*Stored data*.
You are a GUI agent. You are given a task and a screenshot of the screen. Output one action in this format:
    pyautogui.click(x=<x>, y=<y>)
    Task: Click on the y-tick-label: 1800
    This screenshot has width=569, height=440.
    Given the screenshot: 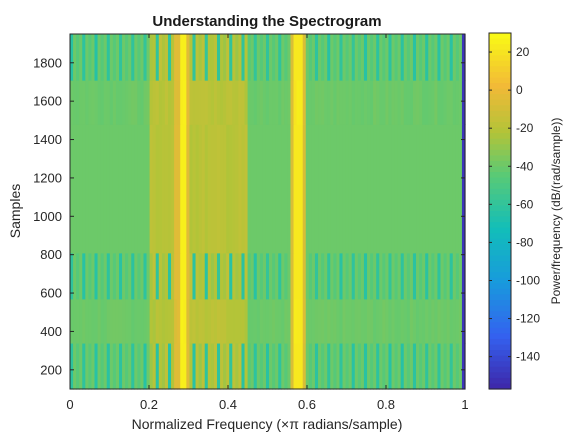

*About this task*.
Render every line of the records as a numbered list, skipping blank lines and leaving out the pictures.

*Task answer*.
1. You are a GUI agent. You are given a task and a screenshot of the screen. Output one action in this format:
2.     pyautogui.click(x=<x>, y=<y>)
3.     Task: Click on the y-tick-label: 1800
4.     This screenshot has width=569, height=440.
5.     Given the screenshot: 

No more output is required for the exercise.